The shooters began arriving a little before noon, dressed for the occasion. That is, poplin and cotton in various patterns of camouflage. Mossy Oak, Realtree, and the occasional boutique or specialty design. The men tended to be indifferent about how their clothes looked, some of them wearing pants that showed old blood stains and shirts that had been laundered down to a faded shapelessness. The women were more particular and tailored, in their fitted and ironed shirts with recoil patches on the shoulders. The look was right out of Stafford’s of Thomasville, Georgia, where it seems like all the fashionable ladies shop for their dove-shooting clothes.

Many of the shooters were accompanied by dogs. Labs, of course, and one small, hyper English cocker who couldn’t seem to understand why we didn’t just go on out into the field and start killing birds. That was, after all, what we’d come for, wasn’t it?

Well, not entirely. This was an opening-day dove shoot in South Alabama, and there were certain rituals to be observed. There was a time for visiting and saying to people you hadn’t seen for a while how nice it was to see them and, then, how good they looked in spite of the years. I made a point of talking to my host, Kenny McLean, whose thirty-acre field in Point Clear, just a few miles from Mobile Bay, we would be hunting.

“We’re just glad you could be here,” Kenny said. “And now that you’ve come all this way, I just hope we’ll have some birds.”

I had, indeed, come a far piece. All the way from Vermont, where I spend too much of the year. But when old friends Jimbo Meador and Winston Groom told me about the shoot and that I was invited, it was an easy call. Fifteen hundred miles didn’t seem too far to travel for a good opening-day dove shoot, especially with old friends.

Kenny told me that he’d had the field planted in peanuts and that it would be good for another four or five shoots this dove season.

“But this one here is the fancy ball,” he said. And, he explained, the reason for the little building where he could store furniture, grills, and cooking implements. Because if you were going to put on a shoot like this, then you had to include lunch.

So there was a picnic table covered with damask and decorated with wildflower arrangements. The serving dishes spread out on the table held jambalaya, Rendezvous ribs, field peas, creamed corn, sausages, and other good things, including some desserts. There were pitchers of tea—sweet and un. The guests drifted by the table and filled their plates and complimented the ladies who were catering the affair. Normally, they did weddings and such.

“This is our first dove shoot,” one of them said. “I think it’s fun.”
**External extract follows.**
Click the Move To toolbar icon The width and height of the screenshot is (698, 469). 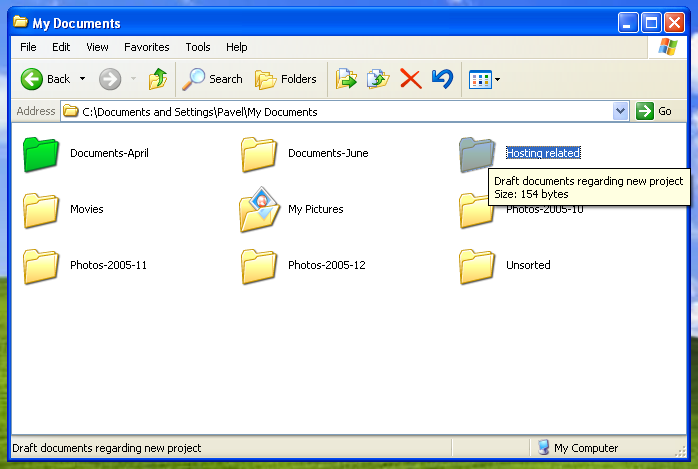(346, 79)
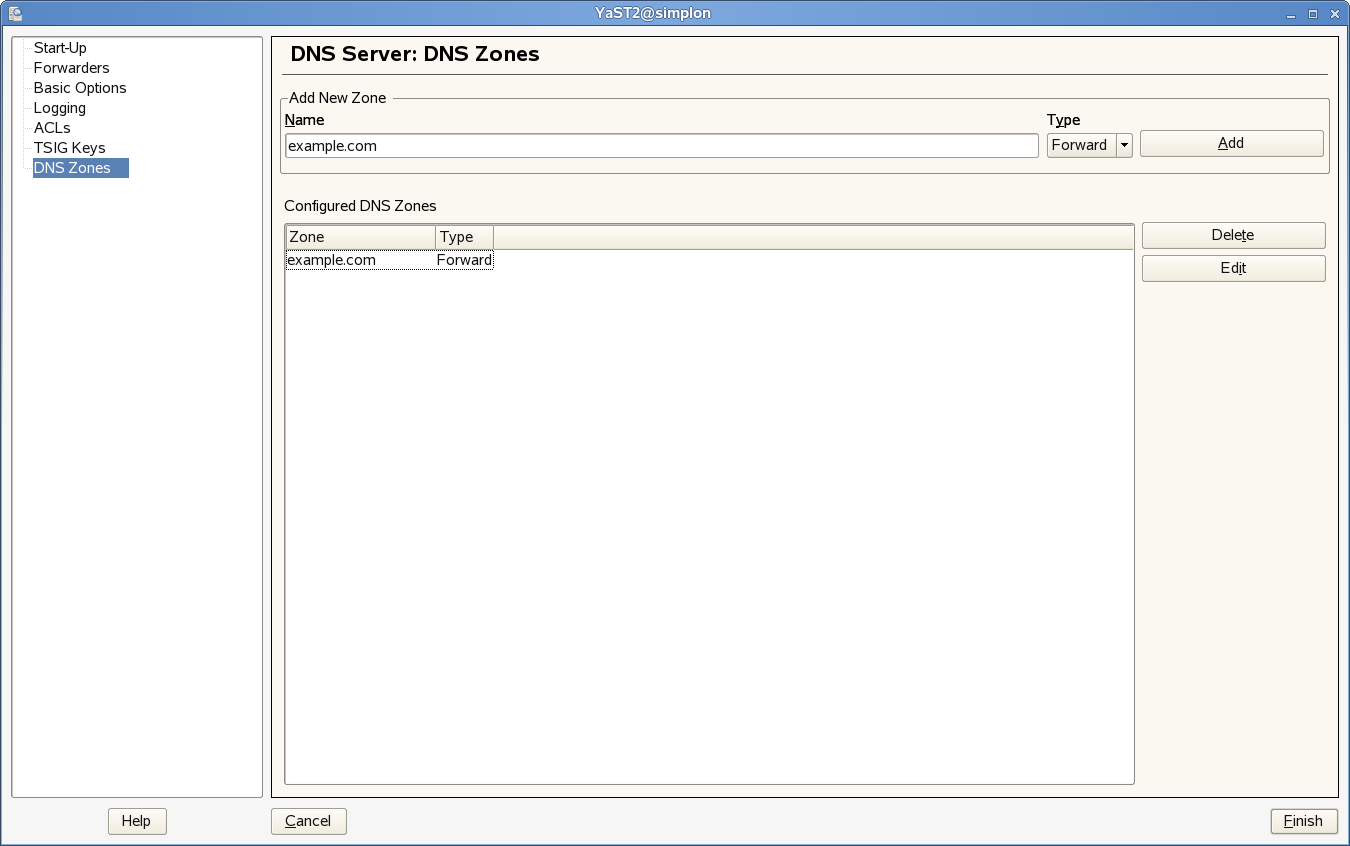
Task: Maximize the YaST2 window
Action: point(1314,13)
And why not a catered lunch at the edge of the dove field, before the birds start flying and it is time to get down to work? A dove shoot can be a lot of things, including just a couple of old boys staking out a water hole and knocking down a few birds at the end of the day, after work. Or it can be a dozen men who have known each other since way back and like to get together at a field planted in sunflowers or browntop and burn up some ammunition and then rag on one another about missed birds while they are drinking canned beer out of a cooler at the end of the shoot.

And, then, a dove shoot can be a high-church deal with, for instance, a catered lunch before the shoot, or, more aspirationally, a cocktail party and dinner after.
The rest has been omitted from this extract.